_Exercise prompt_
Copy out the material below word for word, leaving out the pictures.

* Start Dataset extract *

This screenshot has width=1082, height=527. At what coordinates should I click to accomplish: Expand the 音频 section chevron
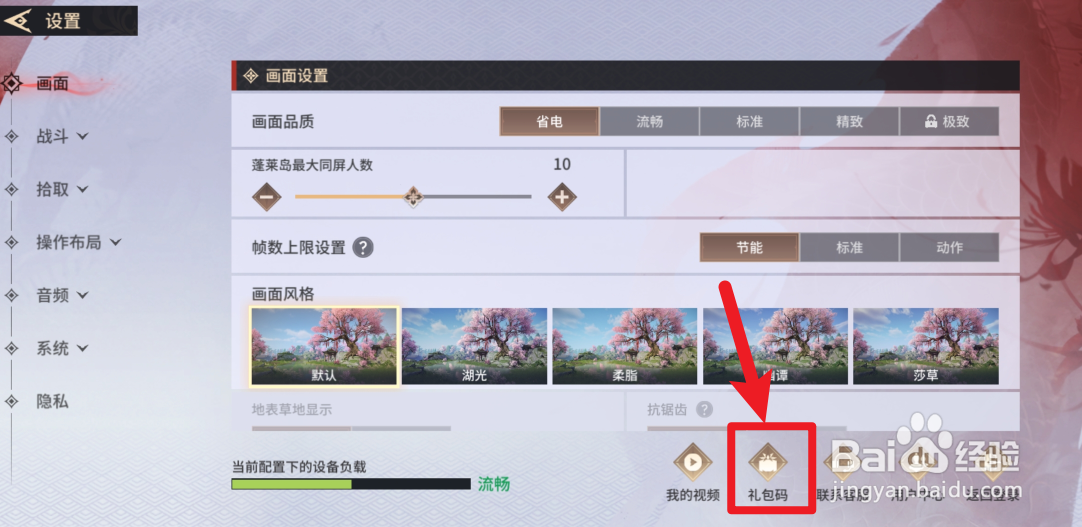83,295
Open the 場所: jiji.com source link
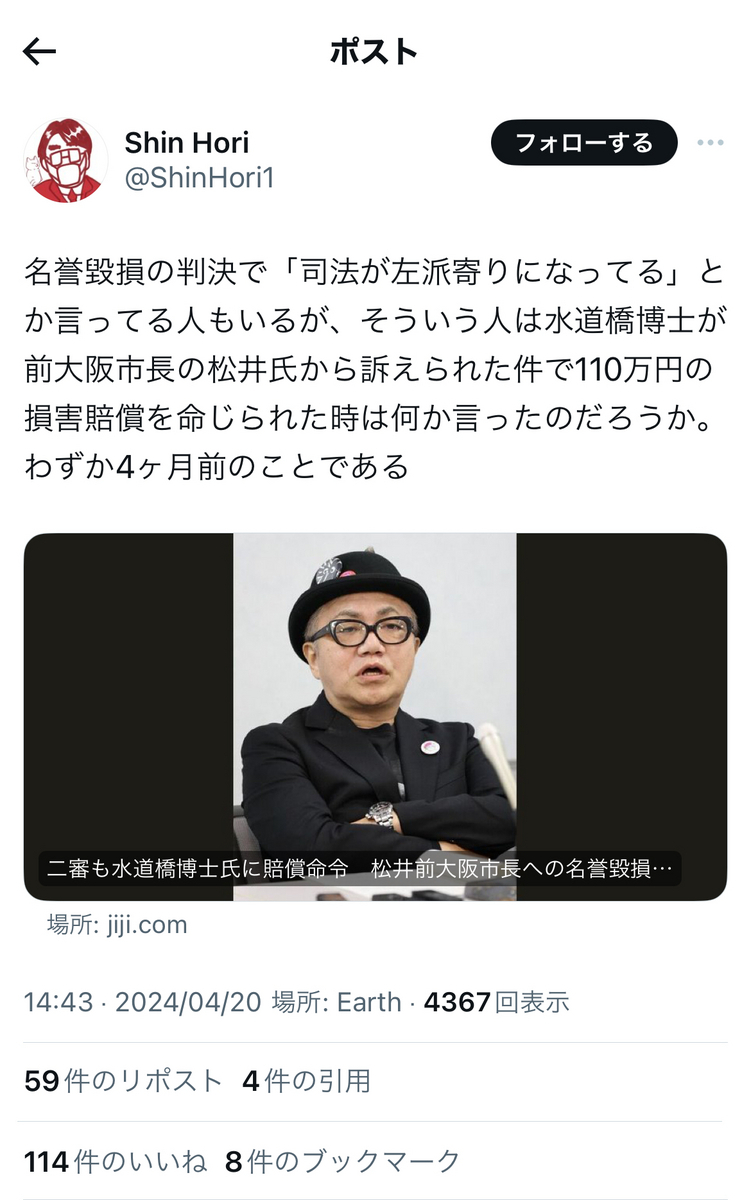Viewport: 751px width, 1200px height. tap(117, 925)
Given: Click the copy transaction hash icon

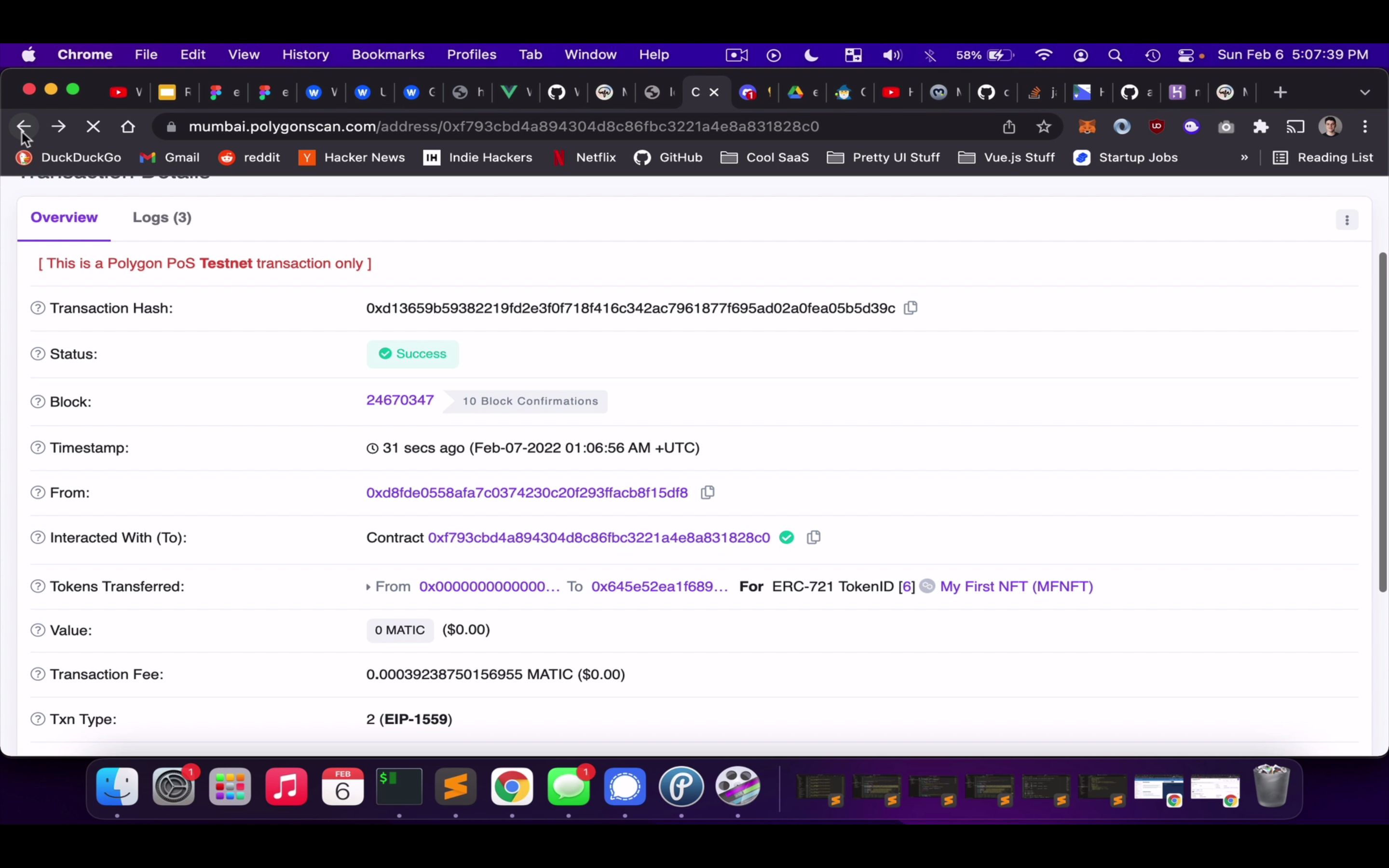Looking at the screenshot, I should tap(911, 307).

* End Dataset extract *

_Solution below_
This screenshot has width=1082, height=527. At what coordinates should I click to accomplish: Expand the 音频 section chevron
83,295
Open the 場所: jiji.com source link
Viewport: 751px width, 1200px height. tap(117, 925)
Given: Click the copy transaction hash icon

Looking at the screenshot, I should tap(911, 307).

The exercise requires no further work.